Since a key objective in college writing is learning how to defend a compelling thesis argument in response to a controversial discourse, I considered how the growing body of evidence comparing the Standard American Diet with a Plant-Based Diet might serve as a model resource for learning basic argumentative skills. At first, I felt uneasy about teaching literature associated with science, a subject customarily kept discrete from the humanities. However, the Plant-Based Nutrition Certificate supplemented my existing academic credentials and gave me the confidence and credibility I needed to forge ahead.

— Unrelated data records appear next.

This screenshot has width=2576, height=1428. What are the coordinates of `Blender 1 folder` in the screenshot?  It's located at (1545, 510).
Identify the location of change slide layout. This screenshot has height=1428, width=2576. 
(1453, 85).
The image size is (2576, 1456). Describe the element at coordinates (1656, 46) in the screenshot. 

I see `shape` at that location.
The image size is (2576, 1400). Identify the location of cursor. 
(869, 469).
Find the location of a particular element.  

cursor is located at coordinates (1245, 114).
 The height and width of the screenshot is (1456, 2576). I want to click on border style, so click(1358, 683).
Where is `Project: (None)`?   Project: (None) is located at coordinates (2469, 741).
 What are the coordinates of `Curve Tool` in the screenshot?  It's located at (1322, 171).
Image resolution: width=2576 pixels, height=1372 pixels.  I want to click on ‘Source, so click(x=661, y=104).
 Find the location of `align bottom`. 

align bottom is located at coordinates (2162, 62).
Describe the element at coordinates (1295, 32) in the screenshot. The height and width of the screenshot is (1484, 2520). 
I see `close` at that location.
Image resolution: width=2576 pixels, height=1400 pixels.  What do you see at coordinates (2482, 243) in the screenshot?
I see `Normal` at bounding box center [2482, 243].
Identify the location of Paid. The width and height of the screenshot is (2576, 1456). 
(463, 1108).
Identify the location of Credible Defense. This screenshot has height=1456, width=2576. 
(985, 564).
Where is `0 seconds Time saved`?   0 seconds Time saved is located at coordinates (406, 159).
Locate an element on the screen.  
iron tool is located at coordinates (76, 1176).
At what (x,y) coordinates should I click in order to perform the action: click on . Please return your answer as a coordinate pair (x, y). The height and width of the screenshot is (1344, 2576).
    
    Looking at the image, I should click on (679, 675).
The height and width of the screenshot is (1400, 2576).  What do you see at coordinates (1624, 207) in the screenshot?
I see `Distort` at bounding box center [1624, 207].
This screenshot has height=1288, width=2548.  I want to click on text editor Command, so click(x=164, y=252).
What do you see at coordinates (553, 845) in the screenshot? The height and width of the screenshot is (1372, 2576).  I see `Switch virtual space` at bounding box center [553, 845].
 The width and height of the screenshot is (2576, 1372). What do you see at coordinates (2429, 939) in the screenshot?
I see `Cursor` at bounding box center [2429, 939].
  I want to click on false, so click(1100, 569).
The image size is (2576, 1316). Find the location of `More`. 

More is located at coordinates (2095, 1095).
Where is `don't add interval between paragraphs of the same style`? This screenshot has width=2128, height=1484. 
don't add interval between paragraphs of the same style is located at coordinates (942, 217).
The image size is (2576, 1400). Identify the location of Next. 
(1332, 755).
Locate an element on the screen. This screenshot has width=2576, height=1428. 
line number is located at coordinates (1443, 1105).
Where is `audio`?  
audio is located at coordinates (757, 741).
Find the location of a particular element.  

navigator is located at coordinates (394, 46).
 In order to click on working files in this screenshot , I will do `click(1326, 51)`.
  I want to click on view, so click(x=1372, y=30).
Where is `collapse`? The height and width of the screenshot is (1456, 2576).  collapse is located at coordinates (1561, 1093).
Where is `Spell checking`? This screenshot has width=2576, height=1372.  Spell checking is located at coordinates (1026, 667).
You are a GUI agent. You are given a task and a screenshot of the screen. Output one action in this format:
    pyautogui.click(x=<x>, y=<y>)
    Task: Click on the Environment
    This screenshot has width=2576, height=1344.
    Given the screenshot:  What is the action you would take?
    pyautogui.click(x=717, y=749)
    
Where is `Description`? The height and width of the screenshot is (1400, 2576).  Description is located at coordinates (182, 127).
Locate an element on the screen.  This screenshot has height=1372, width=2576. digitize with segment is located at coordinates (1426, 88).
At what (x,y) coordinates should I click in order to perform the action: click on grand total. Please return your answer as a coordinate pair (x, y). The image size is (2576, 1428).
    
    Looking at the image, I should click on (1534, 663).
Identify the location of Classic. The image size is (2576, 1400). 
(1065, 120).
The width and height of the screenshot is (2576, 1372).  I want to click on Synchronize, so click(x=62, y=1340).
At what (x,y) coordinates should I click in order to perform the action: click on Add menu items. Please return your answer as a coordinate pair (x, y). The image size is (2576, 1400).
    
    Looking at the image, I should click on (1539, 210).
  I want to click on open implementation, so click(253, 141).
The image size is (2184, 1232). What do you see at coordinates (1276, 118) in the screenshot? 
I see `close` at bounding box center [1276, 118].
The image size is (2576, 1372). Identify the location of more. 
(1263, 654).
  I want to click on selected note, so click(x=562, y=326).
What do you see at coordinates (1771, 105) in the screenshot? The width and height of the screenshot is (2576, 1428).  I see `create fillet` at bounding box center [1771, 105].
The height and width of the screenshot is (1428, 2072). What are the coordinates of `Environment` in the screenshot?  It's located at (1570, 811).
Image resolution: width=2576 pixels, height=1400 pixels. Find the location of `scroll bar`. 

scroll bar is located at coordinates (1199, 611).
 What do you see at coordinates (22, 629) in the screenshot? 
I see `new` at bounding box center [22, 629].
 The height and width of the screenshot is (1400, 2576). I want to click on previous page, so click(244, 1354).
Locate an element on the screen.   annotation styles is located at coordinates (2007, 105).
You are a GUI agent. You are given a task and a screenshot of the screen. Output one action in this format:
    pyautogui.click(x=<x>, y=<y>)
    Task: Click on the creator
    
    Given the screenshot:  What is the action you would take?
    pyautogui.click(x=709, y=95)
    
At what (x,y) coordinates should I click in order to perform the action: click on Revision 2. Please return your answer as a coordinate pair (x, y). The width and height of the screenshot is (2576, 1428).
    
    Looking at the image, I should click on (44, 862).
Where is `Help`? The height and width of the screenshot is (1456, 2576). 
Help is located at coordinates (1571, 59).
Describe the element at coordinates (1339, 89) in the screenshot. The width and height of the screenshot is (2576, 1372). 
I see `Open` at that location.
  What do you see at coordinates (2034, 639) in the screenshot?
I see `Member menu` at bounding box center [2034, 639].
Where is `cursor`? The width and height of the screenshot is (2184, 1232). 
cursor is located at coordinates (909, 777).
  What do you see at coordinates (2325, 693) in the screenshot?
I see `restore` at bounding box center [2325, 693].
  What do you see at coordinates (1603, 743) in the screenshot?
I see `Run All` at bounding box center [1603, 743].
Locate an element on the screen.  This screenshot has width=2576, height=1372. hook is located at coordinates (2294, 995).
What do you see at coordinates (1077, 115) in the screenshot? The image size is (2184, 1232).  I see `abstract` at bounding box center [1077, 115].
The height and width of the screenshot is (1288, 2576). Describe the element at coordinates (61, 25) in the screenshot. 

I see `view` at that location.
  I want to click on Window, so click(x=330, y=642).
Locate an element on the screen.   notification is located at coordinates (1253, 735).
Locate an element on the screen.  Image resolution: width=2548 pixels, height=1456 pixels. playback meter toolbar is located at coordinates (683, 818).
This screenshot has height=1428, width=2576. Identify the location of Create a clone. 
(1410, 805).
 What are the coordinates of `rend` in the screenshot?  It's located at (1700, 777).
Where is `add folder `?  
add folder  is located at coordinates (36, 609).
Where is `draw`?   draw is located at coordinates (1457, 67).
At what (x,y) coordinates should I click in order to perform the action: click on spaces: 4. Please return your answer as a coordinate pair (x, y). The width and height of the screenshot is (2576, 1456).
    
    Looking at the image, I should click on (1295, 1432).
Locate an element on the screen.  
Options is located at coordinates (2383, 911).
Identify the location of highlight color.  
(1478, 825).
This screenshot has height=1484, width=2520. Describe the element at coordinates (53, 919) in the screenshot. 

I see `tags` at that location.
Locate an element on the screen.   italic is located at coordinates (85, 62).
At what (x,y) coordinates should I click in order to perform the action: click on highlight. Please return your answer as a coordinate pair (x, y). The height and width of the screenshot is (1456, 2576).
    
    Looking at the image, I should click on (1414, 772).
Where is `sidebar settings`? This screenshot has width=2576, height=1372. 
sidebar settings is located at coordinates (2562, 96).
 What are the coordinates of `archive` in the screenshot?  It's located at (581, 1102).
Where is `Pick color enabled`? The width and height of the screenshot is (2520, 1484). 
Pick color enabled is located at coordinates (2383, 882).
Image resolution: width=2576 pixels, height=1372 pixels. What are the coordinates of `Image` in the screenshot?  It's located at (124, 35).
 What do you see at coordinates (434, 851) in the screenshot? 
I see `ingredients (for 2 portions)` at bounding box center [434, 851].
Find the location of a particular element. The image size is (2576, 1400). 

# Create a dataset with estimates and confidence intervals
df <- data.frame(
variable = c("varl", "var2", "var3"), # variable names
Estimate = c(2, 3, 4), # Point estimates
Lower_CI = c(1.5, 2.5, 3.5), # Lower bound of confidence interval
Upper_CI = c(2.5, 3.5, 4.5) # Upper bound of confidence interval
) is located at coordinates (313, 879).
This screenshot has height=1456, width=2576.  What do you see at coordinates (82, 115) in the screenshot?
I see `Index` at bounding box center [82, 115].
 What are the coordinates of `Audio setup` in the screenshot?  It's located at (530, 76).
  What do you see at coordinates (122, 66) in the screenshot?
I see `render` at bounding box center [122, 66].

Now that I have integrated nutrition into multiple writing classes over several successful semesters, I can offer the following observations as fruits of this endeavor. This is what you can expect when composition and nutrition come together in the classroom:
By the end of the semester, writing about nutrition in the composition classroom doesn’t appear as awkward as a cow running down the city street. There are other signs of progress and community integration. One urban slaughterhouse escapee was rescued and retired to a New Jersey farm sanctuary. The defunct dairy bottler successfully reemerged under a plant-based nut milk label. Across the street from our campus, a converted warehouse features an enormous glass-enclosed kitchen that prepares food for over 60 locations of a popular plant-based restaurant chain.
Queens, often dubbed “the world’s borough,” is changing. Students around the globe are seizing new opportunities through educational outreach organizations devoted to plant-based wellness and wellbeing. They are planting rooftop gardens, veganizing cafeterias, using interactive virtual technologies to experience slaughterhouse reality, and organizing screenings of films that promote health for our entire planet.
While inspiring students to reflect, research, and write about processed food, animal-based products vs. whole food, plant-based nutrition, I’m not teaching dietetics, but argumentation. I don’t set out to change students’ diets or to change students into dieticians, but to make them better at informing and defending their own convictions. Studying nutrition across or in between disciplines can bring vital awareness and improved health to all of the communities in which we learn and live. It can link a class, or a whole campus, together through interdisciplinary initiatives. It holds enormous potential for dynamic societal interaction. With nutrition across the curriculum, we gain mathematicians who know how to crunch nutrition facts, psychologists who analyze addictive eating habits, healthcare workers who employ nutritional (not just procedural and pharmaceutical) solutions, business people who mindfully examine ethics of food production and marketing, and so on. We might not all aim to become nutritionists, but we are fundamentally nutrition seekers, and this relates to every major and every profession out there. This may very well be the most powerful way that individuals can connect and cooperate to nourish any community as an integrated whole.